The story is narrated by Red, an inmate who can deliver contraband of almost any type into Shawshank Prison. This makes him an important man within the prison's social structure—and it is also the reason that he first becomes acquainted with Andy, a banker imprisoned for murder.

As a free man, Andy had been a rockhound, so he asks Red to get him a rock hammer, a tool he uses to shape the rocks he finds in the exercise yard into small sculptures. The next item he orders from Red is a large poster of Rita Hayworth. When taking the order, Red reflects that Andy is uncharacteristically excited about the poster, but does not think more of it at the time.

One spring day, Andy and Red and some other prisoners are tarring a roof when Andy overhears a particularly nasty guard griping over the amount of tax he will have to pay on a sum of money bequeathed him by a long-estranged brother. Andy approaches the guard, almost getting thrown off the roof in the process, and tells him that he can legally shelter the money from taxation by giving it to his wife. Andy offers to help the guard to prepare the necessary paperwork for the transaction in exchange for some beer for the other prisoners on the roof. The guard agrees, and as word spreads, more of the prison staff discover that they can use Andy's help for tax returns, loan applications, and other financial advice. He quickly becomes an asset to the prison staff.

A gang of sexually aggressive prisoners called "The Sisters", led by Bogs Diamond, rapes any prisoners they feel they can handle, and Andy is no exception. However, when Andy makes himself useful to the guards, they protect him from "The Sisters". One night Bogs is found in his cell, 'inexplicably' unconscious and severely beaten. Andy is also allowed to stay alone in his cell instead of having a cellmate like most other prisoners. For a short period, he shares a cell with an Indian called Normaden, but is soon alone again, Normaden having complained about a "bad draft" in the cell.

Andy's work assignment is shifted from the laundry to the prison's small library, then under the stewardship of Brooks Hatlen, one of the few other prisoners with a college degree. Red dryly notes that Brooks' degree is in animal husbandry, "but beggars can't be choosers." The new assignment also allows Andy to spend more time doing financial paperwork for the staff. When Brooks is paroled, Andy takes charge of the library and applies to the Maine State Senate for funding to expand the library. For a long time he gets no response to his weekly letters until the Senate finally sends him a refusal, thinking Andy will stop requesting funds. Instead of ceasing his letter writing, he starts writing twice as often. His diligent work results in a major expansion of the library's collection, and he also helps a number of prisoners earn equivalency diplomas, preparing them for life after parole.

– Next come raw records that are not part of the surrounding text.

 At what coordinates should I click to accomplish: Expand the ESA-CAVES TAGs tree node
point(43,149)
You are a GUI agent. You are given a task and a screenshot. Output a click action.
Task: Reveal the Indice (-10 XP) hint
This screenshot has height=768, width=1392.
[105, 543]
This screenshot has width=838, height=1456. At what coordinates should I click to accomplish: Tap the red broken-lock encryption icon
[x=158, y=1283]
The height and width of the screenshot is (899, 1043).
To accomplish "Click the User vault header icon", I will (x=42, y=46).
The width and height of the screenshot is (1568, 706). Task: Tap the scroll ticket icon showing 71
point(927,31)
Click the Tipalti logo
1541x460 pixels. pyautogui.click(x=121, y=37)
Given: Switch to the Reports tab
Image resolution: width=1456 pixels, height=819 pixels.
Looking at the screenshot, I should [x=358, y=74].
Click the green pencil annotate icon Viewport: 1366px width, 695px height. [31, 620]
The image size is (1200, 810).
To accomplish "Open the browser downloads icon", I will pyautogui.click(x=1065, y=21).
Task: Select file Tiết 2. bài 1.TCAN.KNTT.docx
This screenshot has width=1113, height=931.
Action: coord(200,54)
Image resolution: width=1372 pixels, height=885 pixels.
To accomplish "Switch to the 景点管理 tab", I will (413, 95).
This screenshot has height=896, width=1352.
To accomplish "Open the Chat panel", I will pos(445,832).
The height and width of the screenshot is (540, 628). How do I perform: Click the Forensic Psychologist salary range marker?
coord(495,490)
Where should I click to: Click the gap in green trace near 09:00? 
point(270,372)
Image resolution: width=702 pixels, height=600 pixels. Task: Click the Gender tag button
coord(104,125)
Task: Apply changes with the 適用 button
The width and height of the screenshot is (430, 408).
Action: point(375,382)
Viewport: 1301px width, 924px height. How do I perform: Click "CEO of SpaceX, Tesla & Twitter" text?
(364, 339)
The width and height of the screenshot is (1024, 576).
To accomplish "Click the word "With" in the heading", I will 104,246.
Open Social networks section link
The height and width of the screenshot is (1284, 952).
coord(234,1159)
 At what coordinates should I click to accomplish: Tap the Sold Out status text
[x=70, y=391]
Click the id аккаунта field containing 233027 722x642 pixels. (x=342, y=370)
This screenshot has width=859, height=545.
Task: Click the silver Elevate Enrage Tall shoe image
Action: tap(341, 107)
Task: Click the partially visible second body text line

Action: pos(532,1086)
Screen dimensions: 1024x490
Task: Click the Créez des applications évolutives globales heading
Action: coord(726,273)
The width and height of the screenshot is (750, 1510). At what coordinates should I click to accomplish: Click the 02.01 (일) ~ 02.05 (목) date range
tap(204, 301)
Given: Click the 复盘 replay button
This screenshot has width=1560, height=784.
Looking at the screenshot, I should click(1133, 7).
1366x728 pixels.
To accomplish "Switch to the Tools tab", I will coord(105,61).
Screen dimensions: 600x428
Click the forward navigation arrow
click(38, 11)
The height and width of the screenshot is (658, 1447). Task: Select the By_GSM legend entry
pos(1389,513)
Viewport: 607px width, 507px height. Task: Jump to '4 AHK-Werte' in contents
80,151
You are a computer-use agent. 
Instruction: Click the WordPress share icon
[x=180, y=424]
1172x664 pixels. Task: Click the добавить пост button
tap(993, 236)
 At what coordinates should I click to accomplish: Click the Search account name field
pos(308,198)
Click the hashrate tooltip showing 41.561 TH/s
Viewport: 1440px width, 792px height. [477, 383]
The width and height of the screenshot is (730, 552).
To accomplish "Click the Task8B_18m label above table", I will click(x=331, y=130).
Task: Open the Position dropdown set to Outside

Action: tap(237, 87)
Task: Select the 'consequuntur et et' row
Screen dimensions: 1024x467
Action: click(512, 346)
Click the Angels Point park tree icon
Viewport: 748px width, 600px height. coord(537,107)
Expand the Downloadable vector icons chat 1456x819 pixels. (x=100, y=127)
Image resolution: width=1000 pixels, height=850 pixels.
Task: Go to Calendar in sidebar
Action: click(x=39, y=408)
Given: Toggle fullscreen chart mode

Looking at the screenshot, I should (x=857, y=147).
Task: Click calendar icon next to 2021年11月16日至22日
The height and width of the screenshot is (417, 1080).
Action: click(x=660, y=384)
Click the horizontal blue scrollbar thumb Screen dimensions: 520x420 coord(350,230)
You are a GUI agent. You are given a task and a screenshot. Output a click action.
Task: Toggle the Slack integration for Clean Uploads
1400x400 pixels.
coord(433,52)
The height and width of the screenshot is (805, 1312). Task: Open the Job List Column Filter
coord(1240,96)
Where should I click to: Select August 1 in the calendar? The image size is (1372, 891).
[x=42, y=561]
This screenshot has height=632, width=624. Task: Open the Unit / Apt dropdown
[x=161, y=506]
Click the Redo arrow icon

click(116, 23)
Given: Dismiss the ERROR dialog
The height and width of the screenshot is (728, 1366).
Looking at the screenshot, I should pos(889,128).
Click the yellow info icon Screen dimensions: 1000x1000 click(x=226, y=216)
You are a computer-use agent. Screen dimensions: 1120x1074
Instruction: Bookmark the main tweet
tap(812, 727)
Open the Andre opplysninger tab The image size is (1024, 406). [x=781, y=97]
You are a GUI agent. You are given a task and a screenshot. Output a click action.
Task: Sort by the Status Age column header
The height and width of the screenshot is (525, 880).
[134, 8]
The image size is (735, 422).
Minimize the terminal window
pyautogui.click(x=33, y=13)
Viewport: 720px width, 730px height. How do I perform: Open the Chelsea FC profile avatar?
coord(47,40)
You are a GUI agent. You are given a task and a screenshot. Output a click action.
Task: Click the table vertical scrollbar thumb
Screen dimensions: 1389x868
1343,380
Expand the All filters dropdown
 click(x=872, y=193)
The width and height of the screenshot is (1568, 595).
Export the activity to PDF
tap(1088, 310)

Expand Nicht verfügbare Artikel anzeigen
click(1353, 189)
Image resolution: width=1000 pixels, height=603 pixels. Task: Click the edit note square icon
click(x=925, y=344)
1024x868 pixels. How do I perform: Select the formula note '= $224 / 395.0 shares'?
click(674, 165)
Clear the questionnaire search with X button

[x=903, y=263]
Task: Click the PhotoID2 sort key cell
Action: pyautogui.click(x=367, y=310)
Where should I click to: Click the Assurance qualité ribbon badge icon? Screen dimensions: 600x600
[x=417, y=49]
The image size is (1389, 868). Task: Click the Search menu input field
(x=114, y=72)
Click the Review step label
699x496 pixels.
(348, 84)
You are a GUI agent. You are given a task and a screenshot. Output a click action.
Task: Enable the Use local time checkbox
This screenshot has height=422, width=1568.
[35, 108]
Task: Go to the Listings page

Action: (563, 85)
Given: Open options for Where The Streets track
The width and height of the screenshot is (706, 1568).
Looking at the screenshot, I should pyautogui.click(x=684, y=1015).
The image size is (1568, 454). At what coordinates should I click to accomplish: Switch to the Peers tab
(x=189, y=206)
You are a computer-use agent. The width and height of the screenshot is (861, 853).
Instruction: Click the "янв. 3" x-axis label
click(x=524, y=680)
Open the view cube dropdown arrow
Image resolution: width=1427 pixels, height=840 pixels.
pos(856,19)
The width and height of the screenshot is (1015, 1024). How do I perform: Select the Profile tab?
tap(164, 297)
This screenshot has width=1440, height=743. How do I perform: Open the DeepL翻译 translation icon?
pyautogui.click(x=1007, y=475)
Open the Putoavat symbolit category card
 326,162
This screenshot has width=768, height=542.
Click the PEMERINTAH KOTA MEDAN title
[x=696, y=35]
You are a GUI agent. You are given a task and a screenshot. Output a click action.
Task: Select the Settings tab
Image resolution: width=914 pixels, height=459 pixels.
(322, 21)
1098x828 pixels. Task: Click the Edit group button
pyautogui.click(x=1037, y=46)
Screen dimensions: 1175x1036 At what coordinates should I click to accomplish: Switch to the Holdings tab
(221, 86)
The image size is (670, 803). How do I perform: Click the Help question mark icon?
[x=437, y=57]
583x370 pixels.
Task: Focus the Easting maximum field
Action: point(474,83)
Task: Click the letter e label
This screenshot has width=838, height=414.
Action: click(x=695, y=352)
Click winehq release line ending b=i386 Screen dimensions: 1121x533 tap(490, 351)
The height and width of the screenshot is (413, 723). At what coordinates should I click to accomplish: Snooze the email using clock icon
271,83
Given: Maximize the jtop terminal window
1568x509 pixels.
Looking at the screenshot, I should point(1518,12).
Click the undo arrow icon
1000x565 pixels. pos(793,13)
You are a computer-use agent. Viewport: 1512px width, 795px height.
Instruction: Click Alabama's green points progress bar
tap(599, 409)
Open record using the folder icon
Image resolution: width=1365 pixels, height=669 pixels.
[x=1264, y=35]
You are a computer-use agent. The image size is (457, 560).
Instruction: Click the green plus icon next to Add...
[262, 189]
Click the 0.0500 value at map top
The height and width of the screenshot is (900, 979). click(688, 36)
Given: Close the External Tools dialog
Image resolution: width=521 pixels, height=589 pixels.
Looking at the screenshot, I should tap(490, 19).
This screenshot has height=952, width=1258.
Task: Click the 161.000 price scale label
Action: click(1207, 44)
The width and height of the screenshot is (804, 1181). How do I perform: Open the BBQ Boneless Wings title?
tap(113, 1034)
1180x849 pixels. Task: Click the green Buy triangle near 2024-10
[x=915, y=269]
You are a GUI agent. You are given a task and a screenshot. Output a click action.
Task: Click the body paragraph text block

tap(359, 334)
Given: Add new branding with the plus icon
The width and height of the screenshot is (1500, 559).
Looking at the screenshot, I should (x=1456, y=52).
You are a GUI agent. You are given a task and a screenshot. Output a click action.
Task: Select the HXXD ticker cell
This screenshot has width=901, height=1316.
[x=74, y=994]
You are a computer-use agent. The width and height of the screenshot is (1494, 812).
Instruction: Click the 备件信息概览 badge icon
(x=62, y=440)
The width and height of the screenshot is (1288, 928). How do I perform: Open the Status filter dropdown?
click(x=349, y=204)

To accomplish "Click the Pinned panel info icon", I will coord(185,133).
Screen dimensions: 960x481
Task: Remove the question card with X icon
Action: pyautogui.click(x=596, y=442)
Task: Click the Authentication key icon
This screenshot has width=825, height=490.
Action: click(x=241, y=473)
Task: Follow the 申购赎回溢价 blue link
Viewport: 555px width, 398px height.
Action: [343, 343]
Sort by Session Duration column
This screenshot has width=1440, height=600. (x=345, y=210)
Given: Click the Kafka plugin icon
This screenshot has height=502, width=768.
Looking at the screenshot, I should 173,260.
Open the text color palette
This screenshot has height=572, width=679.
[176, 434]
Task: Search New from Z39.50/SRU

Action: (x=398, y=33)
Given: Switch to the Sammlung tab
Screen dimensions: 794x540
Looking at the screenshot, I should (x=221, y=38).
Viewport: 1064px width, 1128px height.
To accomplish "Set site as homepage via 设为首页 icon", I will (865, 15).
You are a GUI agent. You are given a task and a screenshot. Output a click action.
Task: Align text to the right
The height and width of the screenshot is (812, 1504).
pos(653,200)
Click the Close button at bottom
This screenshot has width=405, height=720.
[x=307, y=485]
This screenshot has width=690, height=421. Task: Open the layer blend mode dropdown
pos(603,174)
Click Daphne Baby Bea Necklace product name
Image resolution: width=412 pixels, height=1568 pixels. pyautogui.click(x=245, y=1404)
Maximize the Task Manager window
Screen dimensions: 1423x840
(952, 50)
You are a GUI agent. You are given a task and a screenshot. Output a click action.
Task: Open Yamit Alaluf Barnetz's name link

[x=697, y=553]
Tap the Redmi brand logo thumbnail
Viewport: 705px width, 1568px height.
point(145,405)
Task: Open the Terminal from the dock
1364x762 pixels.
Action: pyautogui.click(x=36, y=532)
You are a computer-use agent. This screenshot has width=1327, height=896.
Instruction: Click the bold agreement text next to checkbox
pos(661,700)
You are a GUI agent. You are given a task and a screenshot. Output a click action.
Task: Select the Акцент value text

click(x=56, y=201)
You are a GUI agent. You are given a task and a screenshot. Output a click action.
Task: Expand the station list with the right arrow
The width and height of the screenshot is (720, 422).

The warden of Shawshank, Norton, also realizes that a man of Andy's skills is useful. He has started a program called "Inside-Out" where convicts do work outside the prison for minimum wages. Normal companies outside cannot compete with the cost of Inside-Out workers, so sometimes they offer Norton bribes not to bid for contracts. This cash has to be laundered somehow, and Andy makes himself useful here as well.